SparkStreaming总结下

一、spark直连方式和Receiver方式比较

consumer 传统的消息者(老的方式)需要连接ZK,新的方式(高效的方式)不需要连接ZK,但是要自己维护偏移量

consumer group 一个消费者组下可以有多个消费者,不重复消息

 

DStream离散的数据流,是SparkStreaming中一个最基本的抽象,DStream中不存放数据,也可以认为是一个分布式的数据集,本子上DStream是一系列连续的RDD,DStream是对RDD的封装,可以处理实时的数据流

 

DStream每隔一段时间会生成一个小批次,将该小批次提交到Spark引擎中进行计算,每一个批次都会有计算的结果

 

SparkStreaming整合Kafka有两种方式(0.8, 0.10只支持直连方式)

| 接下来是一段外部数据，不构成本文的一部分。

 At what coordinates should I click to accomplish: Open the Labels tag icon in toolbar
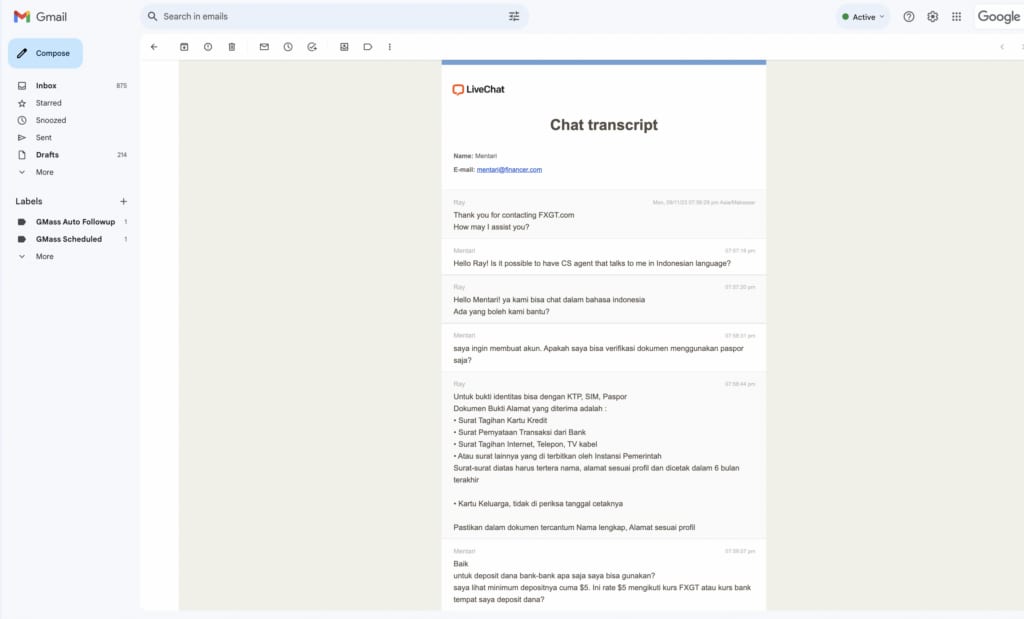pos(368,47)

第一种方式就是有Receiver的方式,相当于有接受者,接收一个批次产生数据的,然后在进行计算,适合高级的消费API(连接zk,自动跟新偏移量,WAL),但是效率比较低

第二种方式是直连方式,一个SparkStraming的Task之间连到Kafka对应Topic的分区上,以迭代器的方式一条一条对其数据,边度边计算,计算一个批次的时间,生成一个批次的小结构,该消息方式,不需要连接zk,之间连接broker上,但是需要手动维护偏移量(偏移量可以记录到MySQL、Redis、ZK)

 

 

二、sparkStreaming直连方式整合Kafka0.8

object KafkaDirectWordCount {

  def main(args: Array[String]): Unit = {

    val group="g001"

    val conf = new SparkConf().setMaster("local[2]").setAppName("KafkaDirectWordCount")

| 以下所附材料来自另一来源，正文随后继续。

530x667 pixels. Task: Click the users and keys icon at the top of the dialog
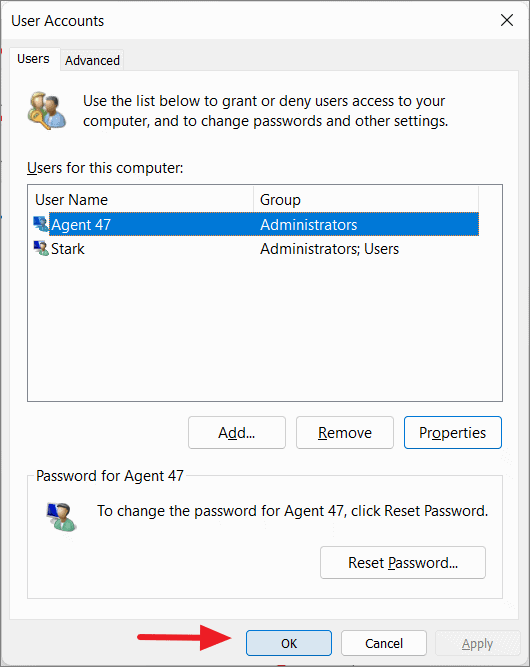click(47, 111)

    val ssc = new StreamingContext(conf,Seconds(5))

    val topic ="wordcount"

    //指定kafka的broker地址(sparkStream的Task直连到kafka的分区上,用更加底层的API消费,效率更高)

    val brokerList = "hdp20-01:9092,hdp20-02:9092,hdp20-03:9092"

    //指定zk的地址,后期更新消费的偏移量时使用

    val zkQuorum = "hdp20-01:2181,hdp20-02:2181,hdp20-03:2181"

    //创建 stream 时使用的 topic 名字集合

    val topics: Set[String] = Set(topic)

    //创建一个 ZKGroupTopicDirs 对象,其实是指定往zk中写入数据的目录,用于保存偏移量

    val topicDirs = new ZKGroupTopicDirs(group, topic)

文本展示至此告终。